Day before yesterday
my sister Patty and I
were with our father
at the family homestead
on Chapman Lake.
While Dad now lives
at an assisted care facility ten miles away,
he sometimes spends daytime hours at the lake
when one of us children is available.
This place has been his heaven on earth for sixty years.
An unrepentant bluegill fisherman,
Dad has not been able to fish for over a year.
His walker, unsteady balance, and general weakness
make getting in and out of the fishing boat
a difficult, if not perilous, proposition.

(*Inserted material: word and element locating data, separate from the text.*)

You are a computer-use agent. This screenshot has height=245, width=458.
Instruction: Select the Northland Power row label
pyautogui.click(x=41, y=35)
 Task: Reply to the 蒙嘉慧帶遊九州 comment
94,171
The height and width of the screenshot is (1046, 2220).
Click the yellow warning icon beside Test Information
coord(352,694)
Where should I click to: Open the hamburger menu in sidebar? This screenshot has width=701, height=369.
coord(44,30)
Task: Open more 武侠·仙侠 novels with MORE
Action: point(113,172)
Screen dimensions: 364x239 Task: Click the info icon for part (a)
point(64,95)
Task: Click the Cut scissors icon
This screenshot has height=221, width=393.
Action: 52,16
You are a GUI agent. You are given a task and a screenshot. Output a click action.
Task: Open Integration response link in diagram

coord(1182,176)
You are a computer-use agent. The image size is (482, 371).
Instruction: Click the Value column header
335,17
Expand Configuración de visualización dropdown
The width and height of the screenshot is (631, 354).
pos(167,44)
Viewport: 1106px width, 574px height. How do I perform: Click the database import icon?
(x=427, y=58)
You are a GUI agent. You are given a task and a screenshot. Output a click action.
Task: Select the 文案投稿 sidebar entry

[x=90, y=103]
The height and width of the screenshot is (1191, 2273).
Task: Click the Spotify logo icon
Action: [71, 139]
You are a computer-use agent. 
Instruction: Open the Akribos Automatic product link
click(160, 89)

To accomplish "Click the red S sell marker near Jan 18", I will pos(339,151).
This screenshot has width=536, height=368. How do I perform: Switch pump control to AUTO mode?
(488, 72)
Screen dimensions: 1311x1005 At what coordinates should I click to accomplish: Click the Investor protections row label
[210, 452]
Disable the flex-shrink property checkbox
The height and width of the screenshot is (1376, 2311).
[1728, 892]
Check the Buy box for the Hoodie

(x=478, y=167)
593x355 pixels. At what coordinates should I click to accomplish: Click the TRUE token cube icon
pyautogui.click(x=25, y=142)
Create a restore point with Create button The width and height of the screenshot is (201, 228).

But Dad loves his fishing,
especially on hot August days
when the fish have moved to deep water.
So Saturday Patty and I looked at one another
and said, “Let’s go for it.”
With plenty of extra assistance,
Dad made it safely into the old aluminum boat
and we headed to that favorite spot
where he has fished for half a century.
Seeing the bobber was not easy.
He hated to ask for help baiting his hook.
The noisy speedboats created large, rocking waves.
But all that mattered hardly a bit,
for Dad was in his element—he was fishing again.
We ribbed one another as we sat there,
just like we always had.
We told the family fishing stories we all knew by heart,
but that day we needed to tell them again.
We jerked our poles in the late afternoon sun
and it was all wonderful.
We couldn’t exactly see the joy on Dad’s face,
but we could sense it run throughout his body
as he held that worn pole in his weathered hands.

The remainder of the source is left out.